The electronic version of this article is the complete one and can be found online at: http://www.nutritionj.com/content/2/1/12


Received:3 July 2003
Accepted:10 October 2003
Published:10 October 2003

© 2003 Bartlett and Eperjesi; licensee BioMed Central Ltd. This is an Open Access article: verbatim copying and redistribution of this article are permitted in all media for any purpose, provided this notice is preserved along with the article's original URL.

Abstract

Background

Age-related macular disease is the leading cause of blind registration in the developed world. One aetiological hypothesis involves oxidation, and the intrinsic vulnerability of the retina to damage via this process. This has prompted interest in the role of antioxidants, particularly the carotenoids lutein and zeaxanthin, in the prevention and treatment of this eye disease.

Methods

The aim of this randomised controlled trial is to determine the effect of a nutritional supplement containing lutein, vitamins A, C and E, zinc, and copper on measures of visual function in people with and without age-related macular disease. Outcome measures are distance and near visual acuity, contrast sensitivity, colour vision, macular visual field, glare recovery, and fundus photography. Randomisation is achieved via a random number generator, and masking achieved by third party coding of the active and placebo containers. Data collection will take place at nine and 18 months, and statistical analysis will employ Student's t test.

Discussion

A paucity of treatment modalities for age-related macular disease has prompted research into the development of prevention strategies. A positive effect on normals may be indicative of a role of nutritional supplementation in preventing or delaying onset of the condition. An observed benefit in the age-related macular disease group may indicate a potential role of supplementation in prevention of progression, or even a degree reversal of the visual effects caused by this condition.

Background

Epidemiology of age-related macular disease

Age-related macular degeneration is the leading cause of registrable blindness in the developed world [1-3], and its prevalence is expected to increase with the anticipated demographic right-shift [4]. In order to standardise terminology a classification system for age-related macular degeneration has been developed [5]. Early and late stages of the condition are termed age-related maculopathy (ARM) and age-related macular degeneration (AMD) respectively. The term age-related macular disease will be used to encompass ARM and AMD.

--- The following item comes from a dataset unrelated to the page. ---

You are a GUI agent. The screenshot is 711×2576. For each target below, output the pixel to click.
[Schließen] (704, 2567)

ARM is most often clinically apparent over the age of 50 years. The main symptom is increasing difficulty with fine detail discrimination. AMD is categorised further in to 'non-neovascular AMD' (also known as dry AMD or geographic atrophy), and 'neovascular AMD' (also known as wet, exudative, or disciform) [5]. Neovascular AMD refers to the growth of new, weak blood vessels and their subsequent leakage in the macular region of the retina. Non-neovascular AMD is the most common form, and is estimated to be present in 15% of eyes by 80 years of age [6-9]. Progression is slow and legal blindness has been estimated to occur between 5 and 10 years [10]. Neovascular AMD is less common, occurring in 5.2% of the population over 75 years [2], but accounts for 90% of blind registrations [11]. Sufferers experience rapid, significant loss of central vision. Neovascular AMD is generally preceded by the non-neovascular form.

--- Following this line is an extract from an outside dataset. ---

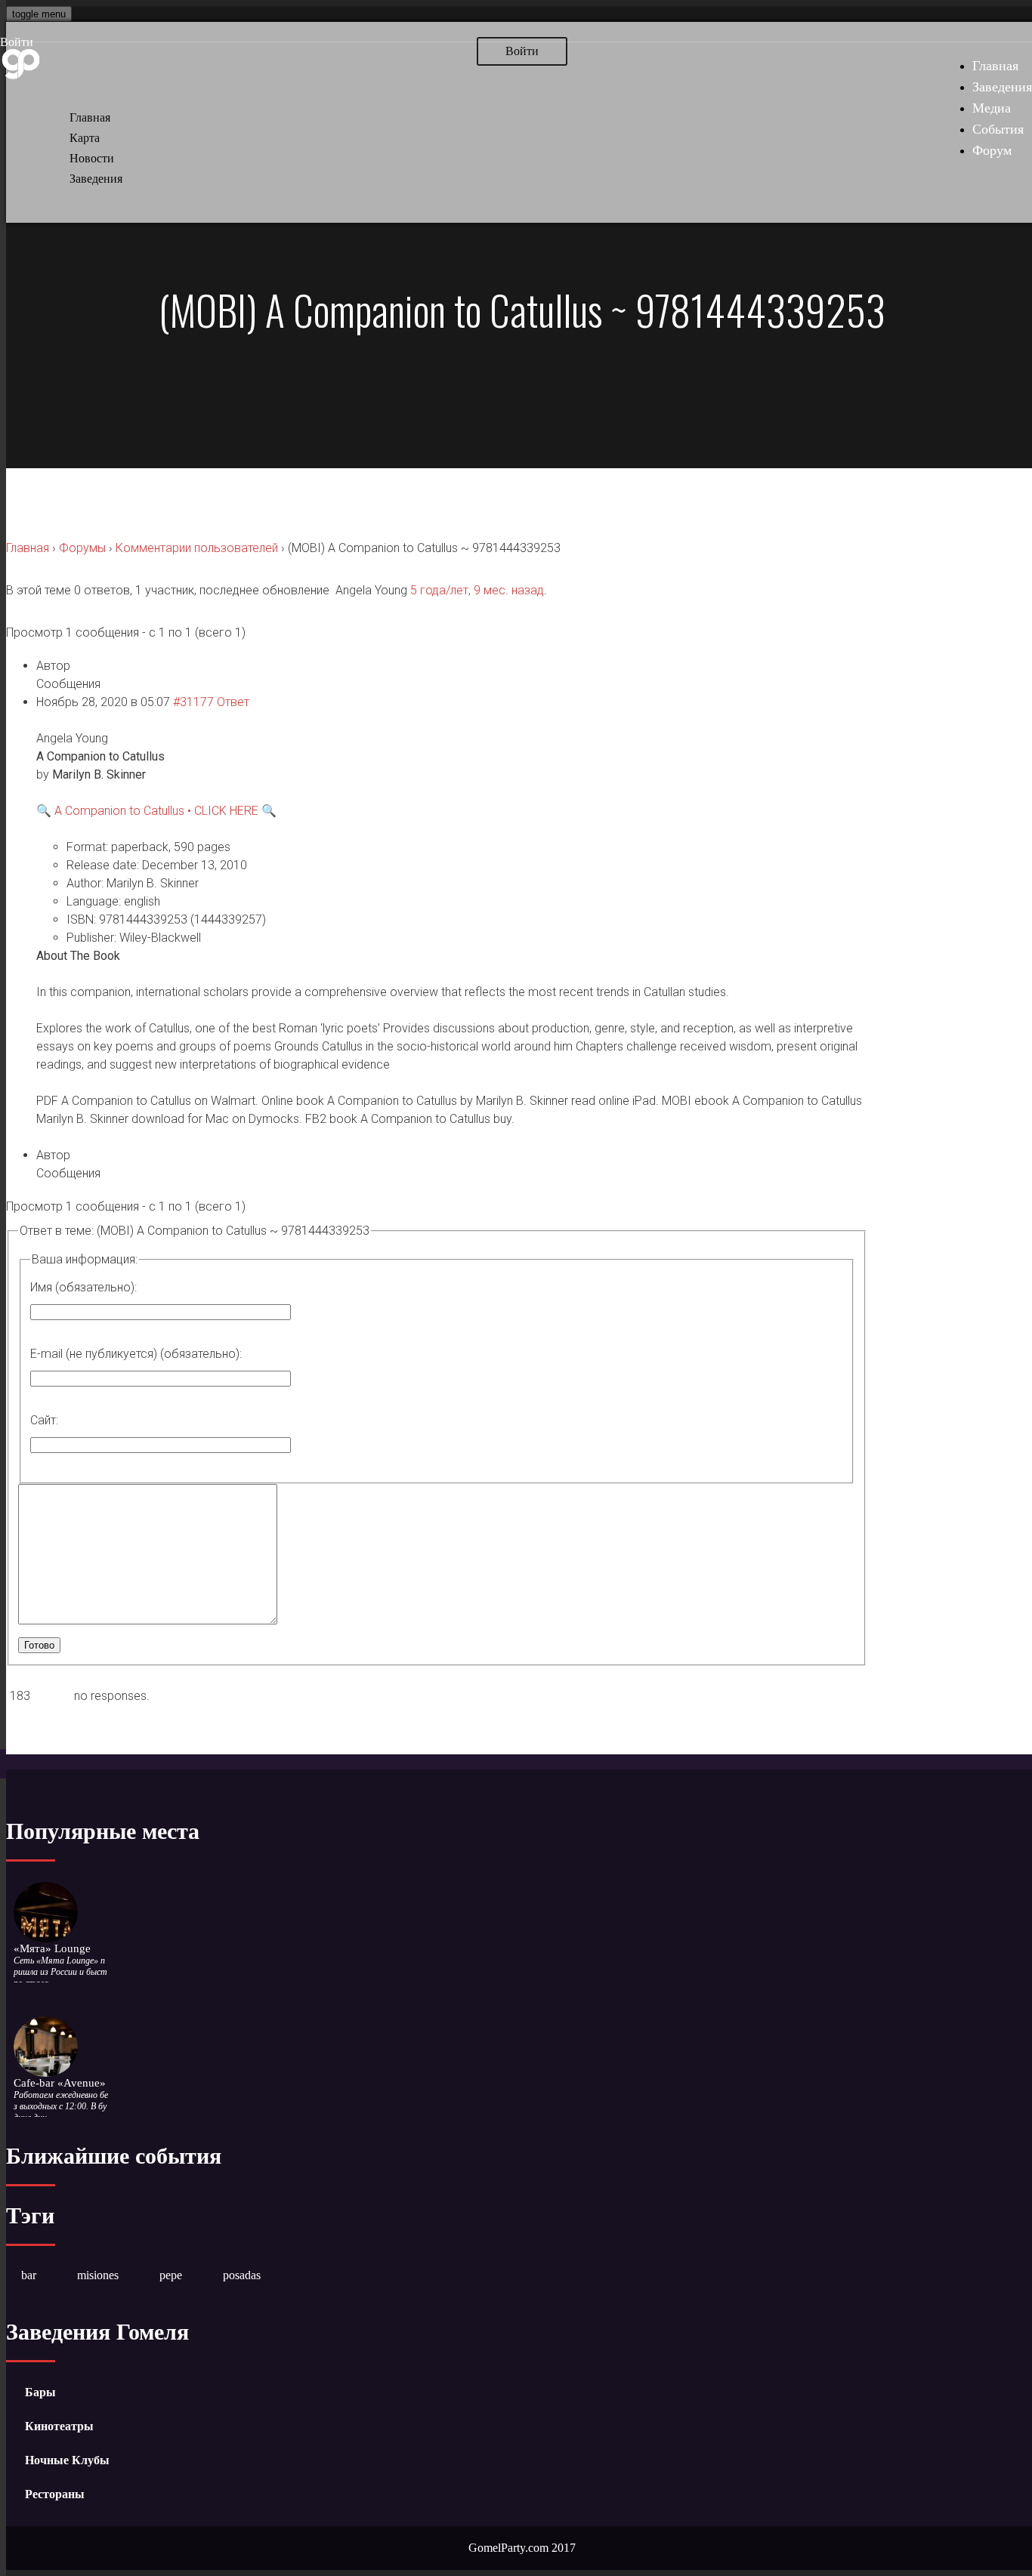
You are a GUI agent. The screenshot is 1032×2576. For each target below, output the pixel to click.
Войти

Clinicopathogenesis of age-related macular disease

The macula is around 5 mm in diameter and is located centrally in the retina. It has a central depressed area, of approximately 1.5 mm diameter, called the fovea. The fovea is located approximately 4 mm temporal from the optic disc. The central floor of the fovea is called the foveola, which has a diameter of 0.35 mm and is the thinnest part of the retina. It contains only cone photoreceptors and their nuclei [12] (see figure 1).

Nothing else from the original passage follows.